Os fundos de pensão na Colômbia administram cerca de US$ 86 bilhões, segundo dados da Federação Internacional de Administradoras dos Fundos de Pensão do fim de 2019.
Markwith alerta que, diferentemente do Chile e do Peru, a situação fiscal da Colômbia vem se deteriorando, o que aumenta a probabilidade de austeridade fiscal adiante. “Isso poderia atrasar o crescimento”, argumenta.

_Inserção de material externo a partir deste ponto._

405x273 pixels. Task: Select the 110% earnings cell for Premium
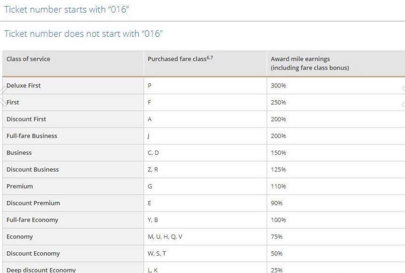point(279,186)
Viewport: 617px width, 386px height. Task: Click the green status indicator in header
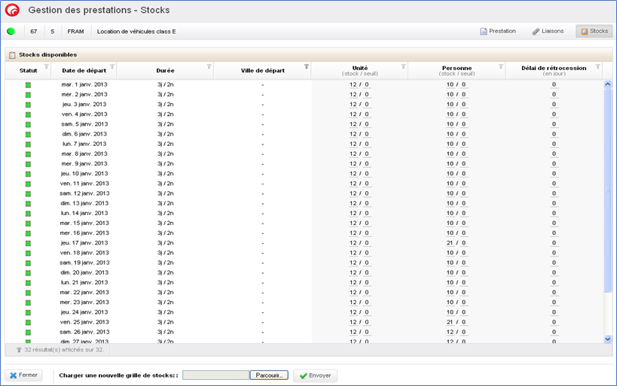(x=11, y=32)
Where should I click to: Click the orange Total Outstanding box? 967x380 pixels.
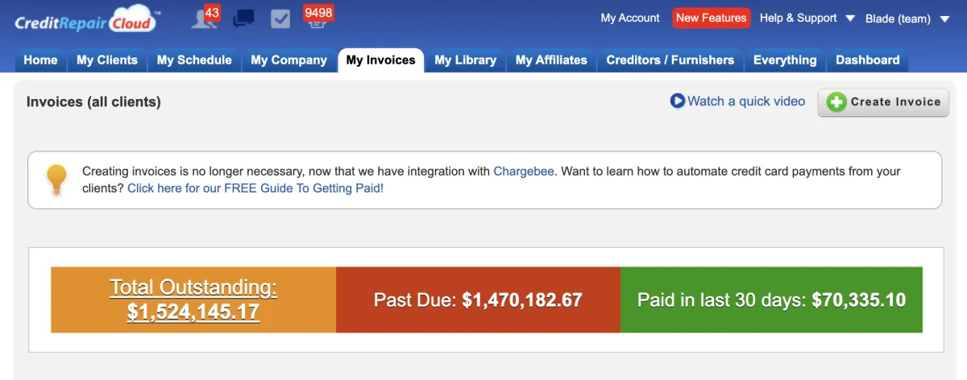(x=193, y=300)
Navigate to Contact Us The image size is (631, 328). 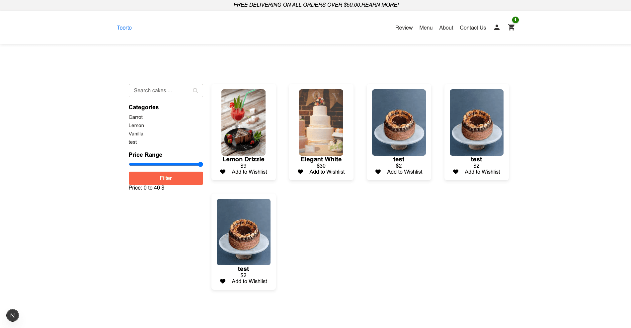[x=473, y=28]
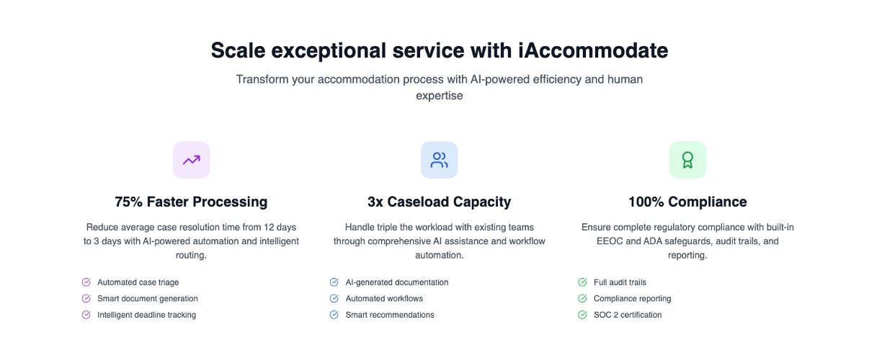This screenshot has width=882, height=363.
Task: Click the 3x Caseload Capacity heading
Action: click(x=439, y=202)
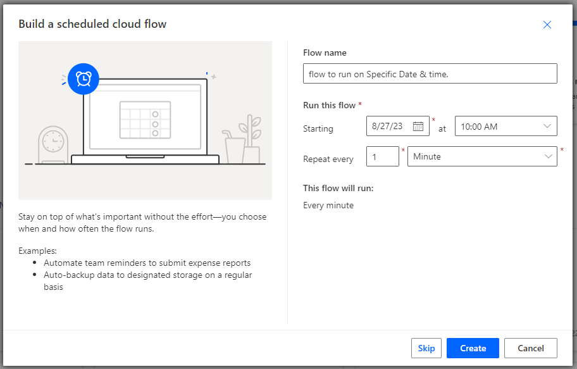Open the time dropdown chevron arrow
This screenshot has width=577, height=369.
point(549,126)
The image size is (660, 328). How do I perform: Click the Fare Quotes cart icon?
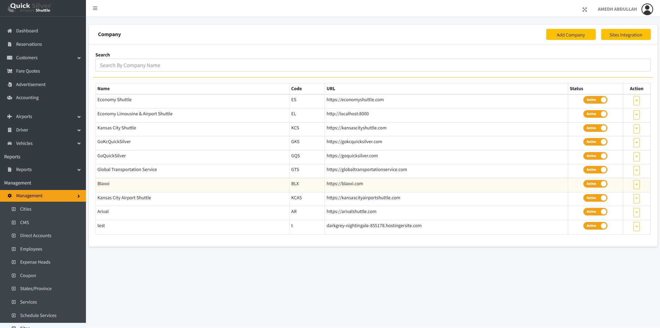(x=10, y=71)
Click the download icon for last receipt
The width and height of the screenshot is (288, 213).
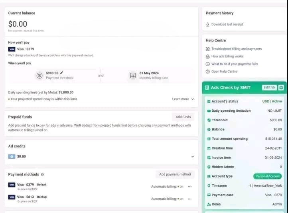207,24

No México, o presidente Andrés Manuel López Obrador anunciou há duas semanas um projeto de reforma da Previdência que prevê aumentar em 40% o valor médio das aposentadorias. O México também possui dois tipos de Previdência. A reforma, que vinha sendo ventilada há meses por López Obrador, valeria para o sistema de capitalização, cujas administradoras gerenciam US$ 200 bilhões.
Pela proposta, a contribuição subirá de 6,5% para 15%. Hoje, o sistema de capitalização funciona em um esquema tripartite, no qual a empresa contribui com 5,15% sobre o salário, o trabalhador entra com 1,125%, e o Estado, 0,225%.
Apesar do aumento considerável da contribuição patronal, a reforma tem chances de ser aprovada no Congresso por duas razões, afirma Ana Abad, da consultoria Eurasia. Primeiro porque é um projeto que foi costurado com o Conselho Coordenador Empresarial (CCE), que representa o setor empresarial mexicano, e os fundos de pensão. Além disso, o impacto para as empresas será gradual - a contribuição aumentará de 5,15% para 13,8% em oito anos, o que daria pouco mais de um ponto percentual de aumento ao ano.
“Esse tempo de transição parece aceitável para as companhias no pós-pandemia”, diz Abad. “O que empresas e fundos no México não queriam era um proposta semelhante à do Chile ou à do Peru. Isso, além de causar problemas de liquidez, geraria ainda mais incerteza nos mercados.”
Marsílea Gombata é reporter do Valor Econômico.